Park in Toronto, Canada

Thomson Memorial Park is a midsize park at 1005 Brimley Road in the Scarborough district of Toronto, Ontario, Canada. It is the site of the Scarborough Historical Museum and includes historical houses from the 1790s that once belonged to the founding family of Scarborough, the Thomsons. More Thomson family houses are located at the northern edge of the park on St. Andrew's Road (numbers 1 and 142 have designating plaques), as well as the adjacent St. Andrew's Presbyterian Church (1818) and cemetery.

Located near Lawrence Avenue East and Brimley Road, the park has, among other facilities, an outdoor baseball diamond and soccer field in the north end, and tennis courts to the south. It also has picnic areas, playgrounds, wading pools, and dog parks.

The park follows the West Highland Creek, a tributary of the Highland Creek, and is served by bicycle paths.

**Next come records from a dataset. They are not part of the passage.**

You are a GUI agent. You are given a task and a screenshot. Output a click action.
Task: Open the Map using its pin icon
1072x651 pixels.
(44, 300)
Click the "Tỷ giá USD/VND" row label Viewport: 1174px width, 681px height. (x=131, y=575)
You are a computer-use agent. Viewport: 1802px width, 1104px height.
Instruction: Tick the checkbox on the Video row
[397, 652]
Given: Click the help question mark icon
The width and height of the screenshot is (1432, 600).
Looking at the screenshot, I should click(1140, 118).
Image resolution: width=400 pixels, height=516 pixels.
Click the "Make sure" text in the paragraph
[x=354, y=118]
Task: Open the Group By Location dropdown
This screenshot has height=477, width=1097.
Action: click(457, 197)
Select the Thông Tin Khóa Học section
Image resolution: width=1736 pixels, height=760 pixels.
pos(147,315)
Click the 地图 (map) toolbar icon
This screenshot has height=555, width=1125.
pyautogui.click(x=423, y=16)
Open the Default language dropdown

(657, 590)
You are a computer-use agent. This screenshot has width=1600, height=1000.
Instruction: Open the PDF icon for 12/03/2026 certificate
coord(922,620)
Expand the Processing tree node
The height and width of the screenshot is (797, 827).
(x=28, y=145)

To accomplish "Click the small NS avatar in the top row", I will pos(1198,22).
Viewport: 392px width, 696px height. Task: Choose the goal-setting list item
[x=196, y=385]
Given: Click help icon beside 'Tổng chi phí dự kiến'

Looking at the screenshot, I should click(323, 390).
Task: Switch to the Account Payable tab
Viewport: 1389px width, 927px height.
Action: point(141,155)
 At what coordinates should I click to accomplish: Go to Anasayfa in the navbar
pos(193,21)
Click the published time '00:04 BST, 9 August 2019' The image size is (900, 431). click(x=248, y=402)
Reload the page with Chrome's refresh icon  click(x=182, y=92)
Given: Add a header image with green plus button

There are also many paths located throughout the wooded ravines, showing a glimpse of the nature within the city.

In 1956, a site north of the creek at Brimley Road was excavated and assessed by the University of Toronto. It was determined to be a Huron-Wendat village site dating to the late 1200s. The site is believed to be linked to the Taber Hill ossuary located a few kilometres east. The spot is marked by a plaque erected by the Township of Scarborough. At the time, the Reeve of Scarborough, Gus Harris, was seeking to open a museum or recreated "Indian village" as an attraction for Scarborough. Another Huron-Wendat village site was found in 2000 north of L'Amoreaux Park (North), which may also be linked to this site.